(Dataset entries)
*** Block opens ***

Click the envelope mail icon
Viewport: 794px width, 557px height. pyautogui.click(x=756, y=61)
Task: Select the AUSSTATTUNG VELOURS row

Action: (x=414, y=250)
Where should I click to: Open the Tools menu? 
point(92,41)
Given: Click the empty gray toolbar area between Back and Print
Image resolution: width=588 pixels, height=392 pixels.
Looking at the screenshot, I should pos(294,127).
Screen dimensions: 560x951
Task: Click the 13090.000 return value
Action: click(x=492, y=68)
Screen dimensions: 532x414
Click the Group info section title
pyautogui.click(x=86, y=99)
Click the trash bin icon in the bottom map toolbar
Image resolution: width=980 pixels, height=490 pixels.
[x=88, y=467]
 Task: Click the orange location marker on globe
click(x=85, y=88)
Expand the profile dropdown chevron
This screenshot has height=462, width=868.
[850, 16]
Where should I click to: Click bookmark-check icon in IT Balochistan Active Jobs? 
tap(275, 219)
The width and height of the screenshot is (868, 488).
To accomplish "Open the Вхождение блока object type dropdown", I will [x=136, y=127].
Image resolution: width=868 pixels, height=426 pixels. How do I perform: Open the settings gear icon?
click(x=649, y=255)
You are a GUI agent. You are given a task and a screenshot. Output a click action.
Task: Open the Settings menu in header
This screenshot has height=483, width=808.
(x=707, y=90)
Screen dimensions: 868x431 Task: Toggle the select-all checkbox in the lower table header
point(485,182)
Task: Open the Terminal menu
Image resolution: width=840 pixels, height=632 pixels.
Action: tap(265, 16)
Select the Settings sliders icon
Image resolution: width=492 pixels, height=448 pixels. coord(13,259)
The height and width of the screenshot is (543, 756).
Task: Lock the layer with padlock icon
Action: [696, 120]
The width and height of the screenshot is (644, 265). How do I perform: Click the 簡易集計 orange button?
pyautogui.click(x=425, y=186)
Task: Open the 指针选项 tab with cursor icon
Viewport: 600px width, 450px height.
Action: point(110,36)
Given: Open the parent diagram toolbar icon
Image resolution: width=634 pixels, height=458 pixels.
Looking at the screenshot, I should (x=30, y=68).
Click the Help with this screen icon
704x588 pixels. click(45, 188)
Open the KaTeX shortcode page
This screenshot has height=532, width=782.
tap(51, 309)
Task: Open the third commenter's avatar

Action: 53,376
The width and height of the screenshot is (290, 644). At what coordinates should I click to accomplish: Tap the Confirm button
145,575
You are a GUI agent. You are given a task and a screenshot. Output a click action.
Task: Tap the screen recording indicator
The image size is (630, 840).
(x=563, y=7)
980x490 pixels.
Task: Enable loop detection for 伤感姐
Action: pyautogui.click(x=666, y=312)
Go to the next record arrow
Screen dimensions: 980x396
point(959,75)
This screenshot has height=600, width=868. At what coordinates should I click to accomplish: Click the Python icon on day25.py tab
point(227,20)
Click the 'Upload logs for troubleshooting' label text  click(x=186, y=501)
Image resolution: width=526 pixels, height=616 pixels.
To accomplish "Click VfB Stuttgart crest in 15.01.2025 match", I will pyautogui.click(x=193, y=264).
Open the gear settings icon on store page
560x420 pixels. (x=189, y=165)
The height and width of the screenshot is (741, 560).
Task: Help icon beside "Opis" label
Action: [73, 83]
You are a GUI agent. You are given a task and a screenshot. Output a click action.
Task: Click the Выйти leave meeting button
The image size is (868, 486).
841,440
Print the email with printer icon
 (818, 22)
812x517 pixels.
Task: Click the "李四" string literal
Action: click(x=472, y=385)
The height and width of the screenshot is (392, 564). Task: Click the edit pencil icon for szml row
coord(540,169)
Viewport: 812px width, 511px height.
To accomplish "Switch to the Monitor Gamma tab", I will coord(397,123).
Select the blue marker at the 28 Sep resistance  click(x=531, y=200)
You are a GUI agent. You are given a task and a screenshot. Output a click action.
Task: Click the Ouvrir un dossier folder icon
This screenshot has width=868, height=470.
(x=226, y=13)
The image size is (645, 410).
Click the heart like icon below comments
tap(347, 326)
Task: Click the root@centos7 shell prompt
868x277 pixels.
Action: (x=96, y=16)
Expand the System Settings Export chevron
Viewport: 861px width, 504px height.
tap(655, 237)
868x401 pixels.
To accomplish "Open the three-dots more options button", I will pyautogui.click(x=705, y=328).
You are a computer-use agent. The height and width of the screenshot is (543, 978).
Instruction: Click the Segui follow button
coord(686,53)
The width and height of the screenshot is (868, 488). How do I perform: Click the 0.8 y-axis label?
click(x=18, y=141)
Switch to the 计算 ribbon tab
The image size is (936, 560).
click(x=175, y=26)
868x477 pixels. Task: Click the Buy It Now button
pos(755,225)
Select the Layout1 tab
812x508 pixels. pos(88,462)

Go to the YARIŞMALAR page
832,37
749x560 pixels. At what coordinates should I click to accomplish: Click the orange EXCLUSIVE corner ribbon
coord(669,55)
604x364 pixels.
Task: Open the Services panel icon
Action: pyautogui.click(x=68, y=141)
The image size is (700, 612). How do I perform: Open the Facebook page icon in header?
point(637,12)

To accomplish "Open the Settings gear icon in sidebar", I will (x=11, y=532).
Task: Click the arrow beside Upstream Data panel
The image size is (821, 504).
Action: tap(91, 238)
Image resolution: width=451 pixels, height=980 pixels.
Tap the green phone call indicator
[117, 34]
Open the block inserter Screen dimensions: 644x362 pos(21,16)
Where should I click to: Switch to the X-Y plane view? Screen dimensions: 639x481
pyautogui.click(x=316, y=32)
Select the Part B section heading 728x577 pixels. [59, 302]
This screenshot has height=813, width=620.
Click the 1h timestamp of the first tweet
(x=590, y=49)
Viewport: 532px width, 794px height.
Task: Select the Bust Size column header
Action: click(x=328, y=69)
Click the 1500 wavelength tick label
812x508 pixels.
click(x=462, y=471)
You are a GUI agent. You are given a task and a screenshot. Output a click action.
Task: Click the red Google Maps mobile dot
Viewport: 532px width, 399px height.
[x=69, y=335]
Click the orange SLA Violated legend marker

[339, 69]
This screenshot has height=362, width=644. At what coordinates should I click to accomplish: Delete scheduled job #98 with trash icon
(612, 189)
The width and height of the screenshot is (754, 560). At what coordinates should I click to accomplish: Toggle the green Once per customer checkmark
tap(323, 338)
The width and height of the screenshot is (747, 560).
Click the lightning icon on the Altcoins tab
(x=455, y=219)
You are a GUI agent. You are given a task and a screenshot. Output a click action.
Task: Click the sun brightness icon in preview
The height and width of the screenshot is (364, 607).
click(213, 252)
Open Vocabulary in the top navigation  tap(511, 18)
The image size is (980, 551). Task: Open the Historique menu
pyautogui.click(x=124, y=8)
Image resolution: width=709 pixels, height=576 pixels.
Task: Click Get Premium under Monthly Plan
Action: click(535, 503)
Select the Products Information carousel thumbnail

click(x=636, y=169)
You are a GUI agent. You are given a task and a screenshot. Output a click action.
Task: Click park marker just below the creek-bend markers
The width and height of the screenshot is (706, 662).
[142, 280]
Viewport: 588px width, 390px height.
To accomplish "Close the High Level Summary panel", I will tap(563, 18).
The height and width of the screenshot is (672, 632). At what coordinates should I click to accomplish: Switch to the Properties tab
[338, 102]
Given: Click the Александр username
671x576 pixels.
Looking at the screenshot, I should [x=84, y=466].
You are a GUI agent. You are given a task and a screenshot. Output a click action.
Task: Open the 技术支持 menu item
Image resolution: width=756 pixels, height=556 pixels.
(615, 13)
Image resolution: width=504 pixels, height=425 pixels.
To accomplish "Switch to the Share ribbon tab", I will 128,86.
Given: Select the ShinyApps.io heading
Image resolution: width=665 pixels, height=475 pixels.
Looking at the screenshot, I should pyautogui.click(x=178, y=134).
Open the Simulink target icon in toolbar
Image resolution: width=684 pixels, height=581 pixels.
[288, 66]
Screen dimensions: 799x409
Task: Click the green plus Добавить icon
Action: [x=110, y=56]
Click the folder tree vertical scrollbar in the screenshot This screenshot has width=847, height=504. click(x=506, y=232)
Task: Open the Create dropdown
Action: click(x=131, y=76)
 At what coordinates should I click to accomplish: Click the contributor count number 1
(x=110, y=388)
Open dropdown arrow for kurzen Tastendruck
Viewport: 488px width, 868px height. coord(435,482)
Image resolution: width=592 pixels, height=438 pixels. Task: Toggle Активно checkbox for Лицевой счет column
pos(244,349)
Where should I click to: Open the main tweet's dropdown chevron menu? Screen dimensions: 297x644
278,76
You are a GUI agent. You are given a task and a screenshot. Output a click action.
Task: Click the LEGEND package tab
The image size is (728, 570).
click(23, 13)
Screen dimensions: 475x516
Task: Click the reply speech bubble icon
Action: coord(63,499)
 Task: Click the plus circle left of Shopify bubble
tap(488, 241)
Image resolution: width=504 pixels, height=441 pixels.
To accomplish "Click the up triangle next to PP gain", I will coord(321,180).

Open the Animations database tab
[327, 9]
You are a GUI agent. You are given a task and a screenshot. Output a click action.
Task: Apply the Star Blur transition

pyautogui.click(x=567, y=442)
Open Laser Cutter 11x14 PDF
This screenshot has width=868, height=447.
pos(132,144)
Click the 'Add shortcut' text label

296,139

*** Block closes ***

**Your assignment**
Reply with the lines from the first line of the entries through the line that contains "Screen dimensions: 532x414", repeated exactly with both ends kept, and with nothing else.

**Written answer**
Click the envelope mail icon
Viewport: 794px width, 557px height. pyautogui.click(x=756, y=61)
Task: Select the AUSSTATTUNG VELOURS row

Action: (x=414, y=250)
Where should I click to: Open the Tools menu? 
point(92,41)
Given: Click the empty gray toolbar area between Back and Print
Image resolution: width=588 pixels, height=392 pixels.
Looking at the screenshot, I should pos(294,127).
Screen dimensions: 560x951
Task: Click the 13090.000 return value
Action: click(x=492, y=68)
Screen dimensions: 532x414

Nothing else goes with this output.